Les effets pervers de la centralisation étatique

Et si, finalement, les démêlés de Roger Félix n’illustraient pas les effets pervers d’une trop forte tendance à la centralisation? C’est ce que disent bon nombre d’habitants du Balcon du Jura. Même le syndic de Sainte-Croix, Cédric Roten, admet parfois faire face à des surprises administratives avec des demandes pourtant basiques, mais dont la réalisation occasionnerait des frais de plusieurs centaines de milliers de francs pour la commune. «Il y a parfois un manque de contextualisation dans l’application de certaines règles», juge-t-il, prudent. Entre les lignes, on découvre des autorités communales qui, comme le petit exploitant d’une cabane, font face à des armées de juristes dont la fonction consiste désormais à couvrir des centres de décision très souvent déconnectés du terrain.

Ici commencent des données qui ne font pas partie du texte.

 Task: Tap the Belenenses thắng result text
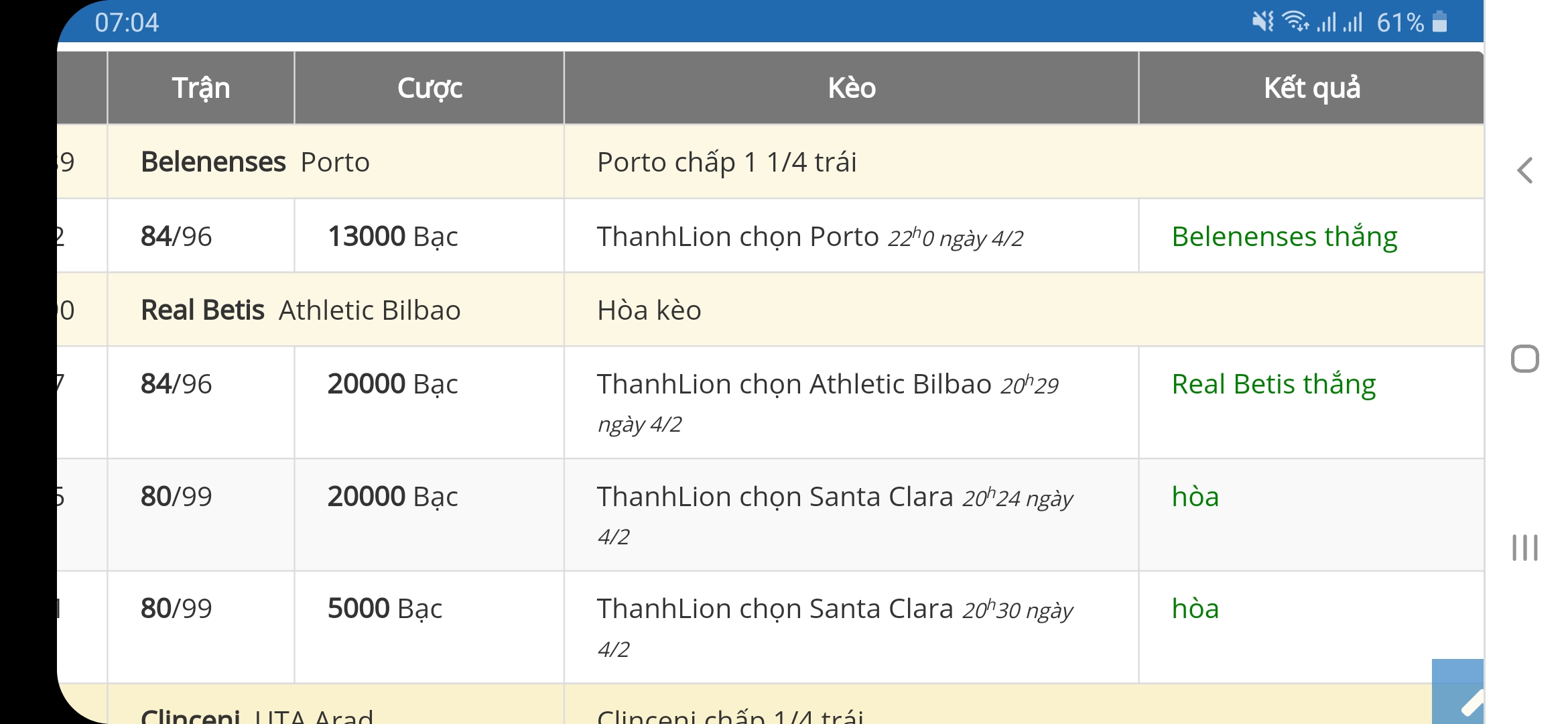[x=1284, y=237]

«Ma situation est celle d’un simple péquin qui fait tout pour survivre face à une administration qui ne tient pas compte de la réalité des uns et des autres», appuie Roger. «Du reste, depuis 2019, je n’ai vu ici aucun représentant des autorités qui nous mette des bâtons dans les roues.» A quelques kilomètres de la vallée où l’on produisait, là aussi, son absinthe «pour les amis», son combat semble s’inscrire dans l’exacte continuité de ceux du Val-de-Travers. Mais cette fois, la solution ne prendra peut-être pas des décennies pour montrer le bout de son nez, comme dans le cas de la fée verte. «Le département a connaissance des difficultés rencontrées par les établissements de l’hôtellerie-restauration», rassure Denis Pittet, «notamment dans le contexte que nous connaissons, marqué par deux années de pandémie et une situation internationale complexe. Le projet de révision du règlement d’exécution de la loi sur les auberges et les débits de boisson va ainsi dans le sens d’un allègement des exigences imposées aux restaurateurs.»

Niché dans sa cabane, Roger, de son côté, continue le combat. Récemment, il a adressé une demande de soutien à toutes les communes du canton. L’une d’entre elles, située dans un tout autre district, a déjà promis un don de mille francs. Les petites rivières font les grands menegetz, sans doute.